■ Excerpt
***

Behind the chutes: Anaheim


  • Guilherme Marchi‚Äôs confidence is back, and it showed in Anaheim.
  • Asteroid scored an event-high 46.75 points on Sunday.
  • Valdiron de Oliveira, Sean Willingham, J.B. Mauney and others are riding through injuries.

In This Article

ANAHEIM, Calif. - Event wins like the one this weekend have 29-year-old former World Champion Guilherme Marchi thinking he might compete for another four or five years on the Built Ford Tough Series.

"I still feel good," he said after the Anaheim Invitational, "but my hand is still bothering me. But today, this event proved to me I still can ride, and that's going to put it in my head that I can do everything. You want to, you can do it.

"I'm going to give everything this year to be tough."

Marchi was 4-for-4 at the Honda Center to edge Austin Meier, the only other rider to cover four bulls, by a cumulative score of 351.75 to 349.5 points.

***

■ Dataset section

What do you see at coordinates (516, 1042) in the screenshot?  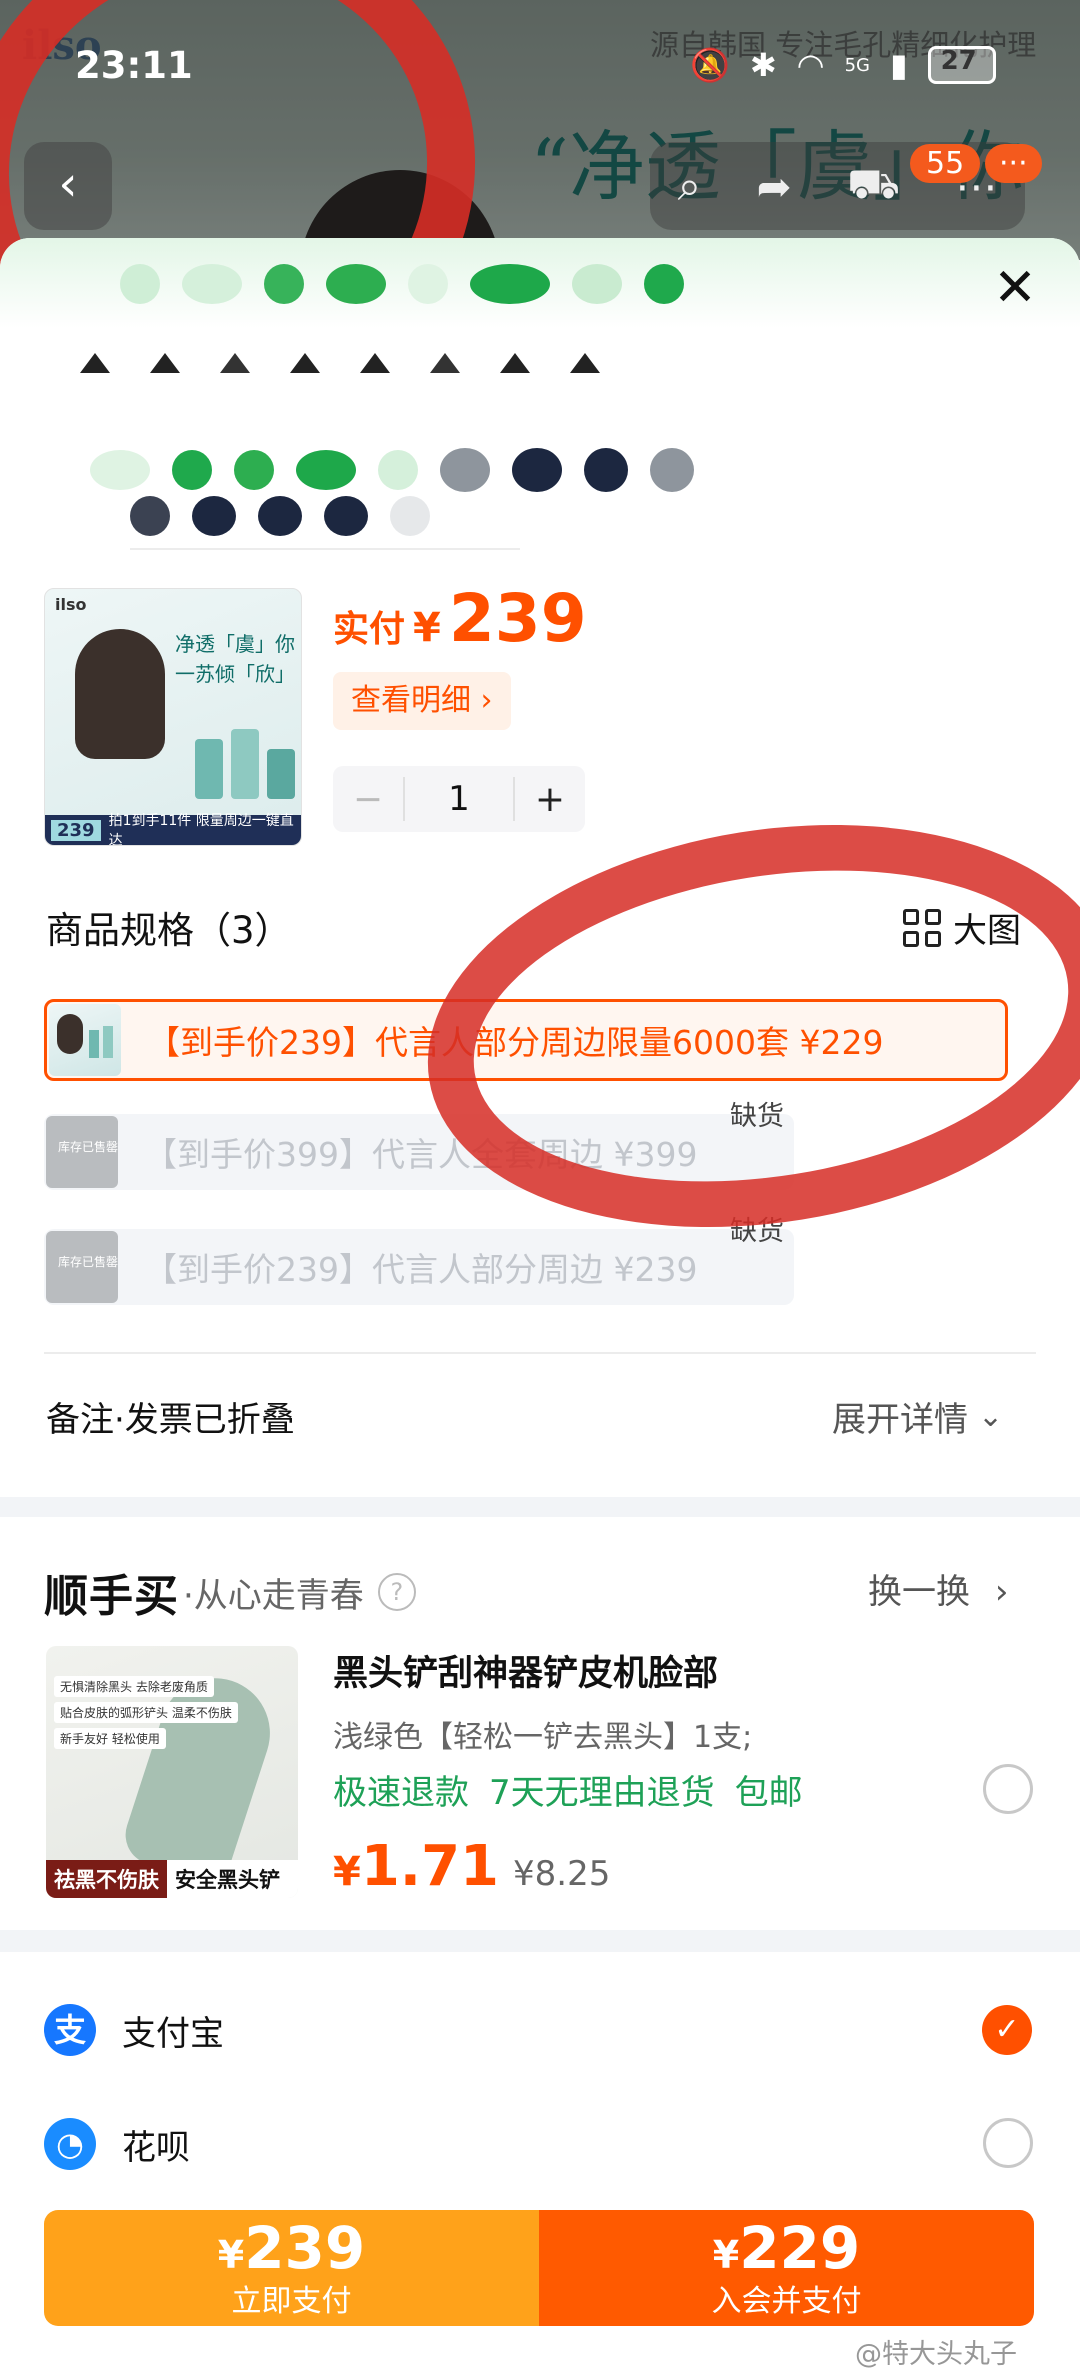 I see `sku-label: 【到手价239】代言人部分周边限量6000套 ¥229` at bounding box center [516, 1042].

***

■ Problems and tasks
1. Do these statements agree with the Anaheim bull riding article? Answer yes or no for each and quote the words of the article that decide it. (a) Guilherme Marchi is 29 years old. (b) Asteroid scored 46.75 points on Saturday. (c) Marchi said his hand no longer bothers him.
2. In the Anaheim bull riding article, who was the only rider besides Marchi to cover four bulls?

■ Answers given
1.
(a) Yes: "29-year-old former World Champion Guilherme Marchi"
(b) No: "Asteroid scored an event-high 46.75 points on Sunday."
(c) No: "but my hand is still bothering me."

2. Austin Meier.